JARA-OSEGUERA LAB
Our lab is interested in understanding the function and regulation of the molecular machines responsible for electrical signaling in the cells of our bodies – ‘ion-channel’ proteins that form pores across biological membranes to allow specific types of ions to rapidly move across them under exquisitely regulated circumstances, while excluding other types of ions from crossing. These rapid (> ten million ions per second for a single channel molecule) and selective flows of ions across membranes through ion channels are directly responsible, among many other essential functions, for the rapid conduction of signals across nerves and neurons, the timing for skeletal- and heart-muscle contraction, synaptic transmission, and setting the ionic composition inside cellular organelles required for metabolic, physiological, and developmental processes. It is therefore not surprising that ion channel disfunction is associated with many human pathologies.
To achieve all these functions, ion channel proteins must directly interact with distinct types of signals and then respond by opening or closing their ion-permeable pores. Some channels have evolved to open their pore upon binding to specific ligands made inside cells, such as intracellular second messengers or extracellular neurotransmitters. Other channels open their pores in response to signals coming from the environment and constitute the molecular basis for how we detect sound, touch, some tastes, temperature and harmful substances.
We have a limited understanding of the molecular mechanisms that channels use to control the state of their pore in response to the signals that they evolved to detect, or how they detect many of these signals in the first place.
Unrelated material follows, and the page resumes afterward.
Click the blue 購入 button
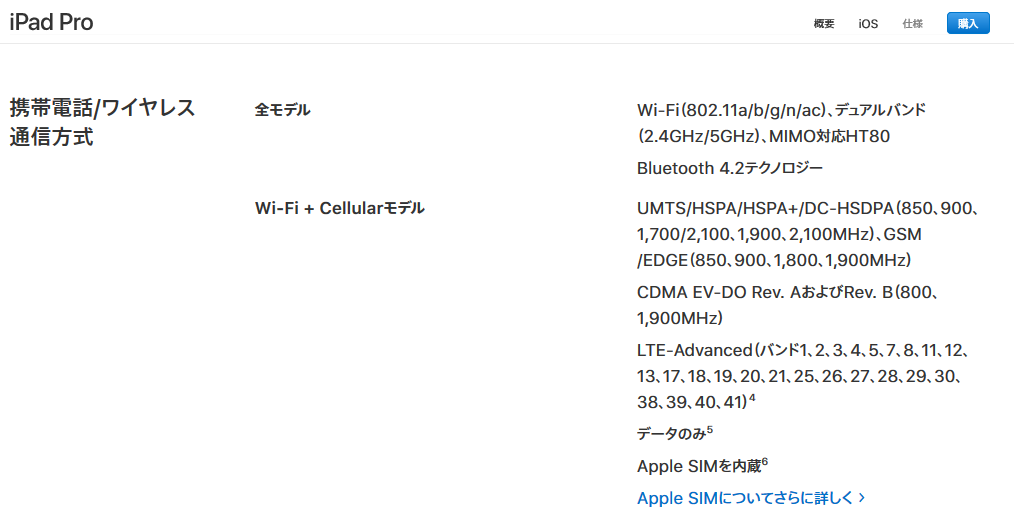Screen dimensions: 1014x525 click(968, 23)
For many ion channels of outmost biological importance, we ignore which signals they actually detect, the relevant complexes they form with other biomolecules to effect signaling, and the time- and location-dependence of these relevant interactions in the context of a living cell or organism. As surprising as it may sound, many important ion channel genes remain unidentified.
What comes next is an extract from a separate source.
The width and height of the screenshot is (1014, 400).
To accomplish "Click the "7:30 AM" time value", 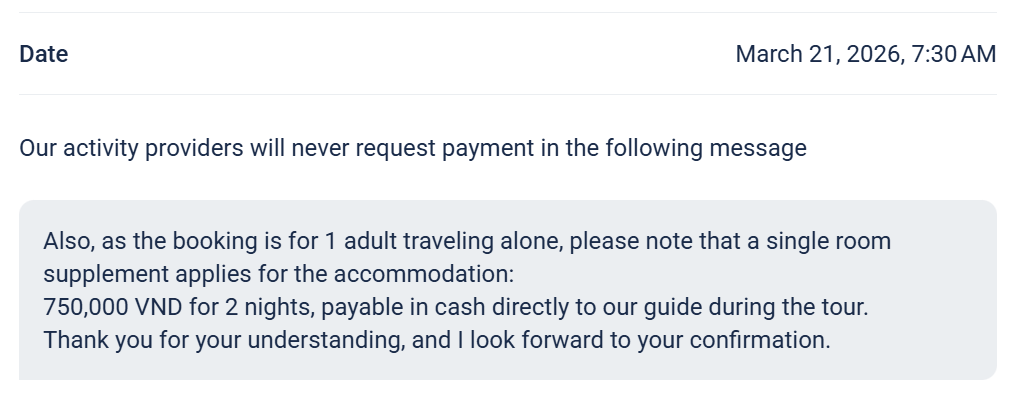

We are interested in (1) understanding how the complex three-dimensional structure of molecular machines and their dynamic behavior depend both on the sequence of amino acids that they are composed of as well as on their surrounding (bio)chemical environment – and (2) in the consequences of these mechanisms for the life of cells and organisms. A large part of our work focuses on the family of Transient Receptor Potential (TRP) cation-permeable channels because they offer a window into remarkably diverse biological processes and biochemical mechanisms: with 27 different TRP channel genes in mammals – and somewhat different numbers in other vertebrate animals, invertebrates, algae and even yeast – these transmembrane proteins play essential roles in virtually every system in the human body, including lysosomal and ciliary function inside cells, bone formation, immune and skin cell function, heart muscle structure and function, blood pressure regulation, hormone secretion and the detection of sensory stimuli. Our current work focuses mostly on TRP channels that function as the biological thermometers in our body, and are also involved in pain and inflammatory signaling, establishing a link between the nervous and immune systems.